(Text and element pointing records)
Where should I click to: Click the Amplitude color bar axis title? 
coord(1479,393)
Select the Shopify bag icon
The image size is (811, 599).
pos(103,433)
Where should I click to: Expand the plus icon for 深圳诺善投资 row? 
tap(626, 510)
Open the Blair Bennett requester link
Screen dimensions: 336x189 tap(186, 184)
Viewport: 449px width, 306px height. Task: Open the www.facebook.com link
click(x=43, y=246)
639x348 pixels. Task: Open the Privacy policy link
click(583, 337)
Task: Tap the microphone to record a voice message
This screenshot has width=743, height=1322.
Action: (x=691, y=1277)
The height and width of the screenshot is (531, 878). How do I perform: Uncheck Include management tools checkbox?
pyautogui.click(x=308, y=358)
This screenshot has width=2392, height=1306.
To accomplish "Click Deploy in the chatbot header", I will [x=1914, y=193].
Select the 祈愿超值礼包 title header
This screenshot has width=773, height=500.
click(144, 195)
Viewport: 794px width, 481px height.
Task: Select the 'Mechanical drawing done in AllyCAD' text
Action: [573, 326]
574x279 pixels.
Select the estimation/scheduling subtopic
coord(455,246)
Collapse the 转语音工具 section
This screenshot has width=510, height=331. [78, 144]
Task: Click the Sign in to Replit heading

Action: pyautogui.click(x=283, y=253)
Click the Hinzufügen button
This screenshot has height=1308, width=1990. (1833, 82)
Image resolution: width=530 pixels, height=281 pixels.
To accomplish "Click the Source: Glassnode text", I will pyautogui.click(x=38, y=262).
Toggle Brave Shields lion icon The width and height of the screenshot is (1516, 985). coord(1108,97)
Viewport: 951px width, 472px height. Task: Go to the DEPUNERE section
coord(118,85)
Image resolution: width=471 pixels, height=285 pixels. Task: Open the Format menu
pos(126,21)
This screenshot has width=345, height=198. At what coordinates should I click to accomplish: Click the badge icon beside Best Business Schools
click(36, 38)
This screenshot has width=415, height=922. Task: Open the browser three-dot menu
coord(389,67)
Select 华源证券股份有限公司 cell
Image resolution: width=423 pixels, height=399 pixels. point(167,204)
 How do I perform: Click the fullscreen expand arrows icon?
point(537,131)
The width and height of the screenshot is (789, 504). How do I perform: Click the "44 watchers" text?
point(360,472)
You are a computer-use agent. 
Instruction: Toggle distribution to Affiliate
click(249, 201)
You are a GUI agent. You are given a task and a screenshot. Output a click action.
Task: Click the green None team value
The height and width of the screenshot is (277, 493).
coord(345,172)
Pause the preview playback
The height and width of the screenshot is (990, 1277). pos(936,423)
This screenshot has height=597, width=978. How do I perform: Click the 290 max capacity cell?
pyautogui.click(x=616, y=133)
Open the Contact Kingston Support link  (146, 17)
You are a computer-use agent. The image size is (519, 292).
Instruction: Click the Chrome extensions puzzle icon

## YOUR TASK
Rewrite the listing above, putting "How can I do this:" wherever "How do I perform:" appears and leaving everything else unchanged.

## RESPONSE
Where should I click to: Click the Amplitude color bar axis title? 
coord(1479,393)
Select the Shopify bag icon
The image size is (811, 599).
pos(103,433)
Where should I click to: Expand the plus icon for 深圳诺善投资 row? 
tap(626, 510)
Open the Blair Bennett requester link
Screen dimensions: 336x189 tap(186, 184)
Viewport: 449px width, 306px height. Task: Open the www.facebook.com link
click(x=43, y=246)
639x348 pixels. Task: Open the Privacy policy link
click(583, 337)
Task: Tap the microphone to record a voice message
This screenshot has width=743, height=1322.
Action: (x=691, y=1277)
The height and width of the screenshot is (531, 878). How can I do this: Uncheck Include management tools checkbox?
pyautogui.click(x=308, y=358)
This screenshot has width=2392, height=1306.
To accomplish "Click Deploy in the chatbot header", I will [x=1914, y=193].
Select the 祈愿超值礼包 title header
This screenshot has width=773, height=500.
click(144, 195)
Viewport: 794px width, 481px height.
Task: Select the 'Mechanical drawing done in AllyCAD' text
Action: [573, 326]
574x279 pixels.
Select the estimation/scheduling subtopic
coord(455,246)
Collapse the 转语音工具 section
This screenshot has width=510, height=331. [78, 144]
Task: Click the Sign in to Replit heading

Action: pyautogui.click(x=283, y=253)
Click the Hinzufügen button
This screenshot has height=1308, width=1990. (1833, 82)
Image resolution: width=530 pixels, height=281 pixels.
To accomplish "Click the Source: Glassnode text", I will pyautogui.click(x=38, y=262).
Toggle Brave Shields lion icon The width and height of the screenshot is (1516, 985). coord(1108,97)
Viewport: 951px width, 472px height. Task: Go to the DEPUNERE section
coord(118,85)
Image resolution: width=471 pixels, height=285 pixels. Task: Open the Format menu
pos(126,21)
This screenshot has width=345, height=198. At what coordinates should I click to accomplish: Click the badge icon beside Best Business Schools
click(36, 38)
This screenshot has width=415, height=922. Task: Open the browser three-dot menu
coord(389,67)
Select 华源证券股份有限公司 cell
Image resolution: width=423 pixels, height=399 pixels. point(167,204)
 How can I do this: Click the fullscreen expand arrows icon?
point(537,131)
The width and height of the screenshot is (789, 504). How can I do this: Click the "44 watchers" text?
point(360,472)
You are a computer-use agent. 
Instruction: Toggle distribution to Affiliate
click(249, 201)
You are a GUI agent. You are given a task and a screenshot. Output a click action.
Task: Click the green None team value
The height and width of the screenshot is (277, 493).
coord(345,172)
Pause the preview playback
The height and width of the screenshot is (990, 1277). pos(936,423)
This screenshot has height=597, width=978. How can I do this: Click the 290 max capacity cell?
pyautogui.click(x=616, y=133)
Open the Contact Kingston Support link  (146, 17)
You are a computer-use agent. The image size is (519, 292).
Instruction: Click the Chrome extensions puzzle icon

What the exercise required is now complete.